After an evaluation, GNOME has moved from Bugzilla to GitLab. Learn more about GitLab.
No new issues can be reported in GNOME Bugzilla anymore.
To report an issue in a GNOME project, go to GNOME GitLab.
Do not go to GNOME Gitlab for: Bluefish, Doxygen, GnuCash, GStreamer, java-gnome, LDTP, NetworkManager, Tomboy.
Bug 659025 - Disable crawler by default
Disable crawler by default
Status: RESOLVED WONTFIX
Product: tracker
Classification: Core
Component: General
unspecified
Other Linux
: Normal normal
: ---
Assigned To: tracker-general
Jamie McCracken
Depends on: 613256
Blocks:
 
 
Reported: 2011-09-14 09:31 UTC by Bastien Nocera
Modified: 2011-12-15 11:43 UTC
See Also:
GNOME target: ---
GNOME version: ---



Description Bastien Nocera 2011-09-14 09:31:02 UTC
+++ This bug was initially created as a clone of Bug #613256 +++

Or at least make it opt-in, otherwise applications cannot drive the indexing, and will rely on the tracker indexer getting to their data "at some point", and with no easy way to tell the indexer to index specific locations, or ignore some others.

---


Seeing as my original request was just provided with an option in a text file. The crawler is still enabled by default, and seems far too aggressive on desktop installations, causing people to resent tracker greatly.
Comment 1 Carlos Garnacho 2011-09-14 10:03:28 UTC
Worth noting, Tracker 0.12 uses GSettings for this stuff
Comment 2 Martyn Russell 2011-09-14 10:05:30 UTC
(In reply to comment #0)
> +++ This bug was initially created as a clone of Bug #613256 +++
> 
> Or at least make it opt-in, otherwise applications cannot drive the indexing,

This is something I expect distributions to specify. I will admit, recently I
have been indexing EVERYTHING I have available which includes a number of
external HDs and > 130k files and fine it is noticeable when logging in. We
have some ideas about how to improve that, for example:

 - Disabling indexing of removable media by default
 - Don't add monitors at all for removable media (or basically anything not in
the config)

This would improve the start up speed definitely, but at some point we would
need another mechanism to check the DB is in sync, perhaps by checking when the
user is away from the machine (like at lunch). This is a feature request we've
had for some time.

> and will rely on the tracker indexer getting to their data "at some point",

Applications can use the APIs available over D-Bus if they want to get their
file indexed as a matter of priority, we've tried and tested this with Nokia
devices so we know it works.

> with no easy way to tell the indexer to index specific locations, or ignore some others.

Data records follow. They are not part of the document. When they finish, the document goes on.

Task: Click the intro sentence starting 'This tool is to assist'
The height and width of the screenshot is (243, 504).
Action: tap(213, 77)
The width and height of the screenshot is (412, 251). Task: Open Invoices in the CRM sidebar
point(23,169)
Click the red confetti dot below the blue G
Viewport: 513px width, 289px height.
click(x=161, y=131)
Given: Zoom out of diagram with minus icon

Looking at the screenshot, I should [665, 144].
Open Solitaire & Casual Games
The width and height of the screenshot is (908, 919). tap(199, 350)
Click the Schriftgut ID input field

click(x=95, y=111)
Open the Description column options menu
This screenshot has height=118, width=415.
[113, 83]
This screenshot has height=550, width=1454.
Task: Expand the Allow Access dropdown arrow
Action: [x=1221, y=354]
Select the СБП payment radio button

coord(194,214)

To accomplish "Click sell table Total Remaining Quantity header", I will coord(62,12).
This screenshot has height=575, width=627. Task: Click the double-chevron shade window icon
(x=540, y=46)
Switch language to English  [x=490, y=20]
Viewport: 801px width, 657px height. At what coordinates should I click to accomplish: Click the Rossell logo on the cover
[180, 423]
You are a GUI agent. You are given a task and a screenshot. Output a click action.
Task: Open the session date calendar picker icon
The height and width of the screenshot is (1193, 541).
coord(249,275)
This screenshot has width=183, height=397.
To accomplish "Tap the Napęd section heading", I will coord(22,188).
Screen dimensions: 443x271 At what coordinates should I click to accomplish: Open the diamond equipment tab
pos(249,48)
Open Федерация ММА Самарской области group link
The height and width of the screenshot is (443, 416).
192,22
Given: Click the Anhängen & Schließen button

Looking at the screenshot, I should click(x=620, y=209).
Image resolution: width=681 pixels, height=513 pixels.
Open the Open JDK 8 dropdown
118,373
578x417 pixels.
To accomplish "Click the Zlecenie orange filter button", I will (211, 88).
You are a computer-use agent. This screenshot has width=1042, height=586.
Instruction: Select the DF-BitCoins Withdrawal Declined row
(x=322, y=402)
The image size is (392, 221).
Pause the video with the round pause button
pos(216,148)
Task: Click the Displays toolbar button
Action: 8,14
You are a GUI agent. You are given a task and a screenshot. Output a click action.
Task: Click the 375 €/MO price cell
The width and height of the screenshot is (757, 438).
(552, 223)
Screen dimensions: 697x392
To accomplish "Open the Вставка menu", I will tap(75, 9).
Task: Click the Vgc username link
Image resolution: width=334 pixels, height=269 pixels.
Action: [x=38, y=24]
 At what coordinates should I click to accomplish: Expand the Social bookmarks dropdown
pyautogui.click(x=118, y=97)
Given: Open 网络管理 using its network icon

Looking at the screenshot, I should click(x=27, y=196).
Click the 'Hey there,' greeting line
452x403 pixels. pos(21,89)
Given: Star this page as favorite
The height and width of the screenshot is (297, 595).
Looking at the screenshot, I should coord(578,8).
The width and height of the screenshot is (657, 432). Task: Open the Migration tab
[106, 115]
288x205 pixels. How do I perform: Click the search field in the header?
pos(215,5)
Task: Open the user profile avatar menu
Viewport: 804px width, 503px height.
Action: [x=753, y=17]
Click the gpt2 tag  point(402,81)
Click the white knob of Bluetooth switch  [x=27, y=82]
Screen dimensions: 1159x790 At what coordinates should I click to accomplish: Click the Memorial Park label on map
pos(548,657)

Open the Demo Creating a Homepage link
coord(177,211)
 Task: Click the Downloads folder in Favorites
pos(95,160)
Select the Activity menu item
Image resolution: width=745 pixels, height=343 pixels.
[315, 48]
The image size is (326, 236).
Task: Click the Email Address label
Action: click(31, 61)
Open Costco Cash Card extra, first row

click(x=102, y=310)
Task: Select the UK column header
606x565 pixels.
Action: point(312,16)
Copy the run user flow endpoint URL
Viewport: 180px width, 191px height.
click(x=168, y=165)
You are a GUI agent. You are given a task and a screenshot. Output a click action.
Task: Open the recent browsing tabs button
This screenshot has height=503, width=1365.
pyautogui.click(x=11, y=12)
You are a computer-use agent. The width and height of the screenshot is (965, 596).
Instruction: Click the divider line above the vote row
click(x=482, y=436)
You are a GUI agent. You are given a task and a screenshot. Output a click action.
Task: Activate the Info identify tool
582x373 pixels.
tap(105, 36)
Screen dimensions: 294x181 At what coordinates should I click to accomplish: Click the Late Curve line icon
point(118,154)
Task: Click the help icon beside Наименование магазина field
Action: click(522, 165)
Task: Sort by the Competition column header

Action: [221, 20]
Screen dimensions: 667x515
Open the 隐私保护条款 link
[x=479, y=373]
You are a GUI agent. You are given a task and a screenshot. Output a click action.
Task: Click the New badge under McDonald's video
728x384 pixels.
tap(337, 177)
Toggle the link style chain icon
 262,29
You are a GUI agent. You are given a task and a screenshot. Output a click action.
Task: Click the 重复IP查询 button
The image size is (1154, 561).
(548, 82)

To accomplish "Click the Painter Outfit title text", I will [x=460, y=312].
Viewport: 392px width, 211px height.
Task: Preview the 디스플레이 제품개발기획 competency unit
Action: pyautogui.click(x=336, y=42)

That's quite untrue. The tracker-preferences already has a way to add/remove
locations to index and to ignore directories/files with glob pattern
recognition too. It's been this way for some time.

> Seeing as my original request was just provided with an option in a text file.
> The crawler is still enabled by default, and seems far too aggressive on
> desktop installations, causing people to resent tracker greatly.

Do you have any empirical evidence of the aggressive nature here? We've not had
people generally complain about this for some time.

What sort of dataset are you using?

I think "aggressive" really depends on your set up, I am seeing something
semi-aggressive here too but I have a LOT of content and the most aggressive
thing is setting up inotify monitors for removable media (which I have been
thinking is quite useless as a broad and general rule).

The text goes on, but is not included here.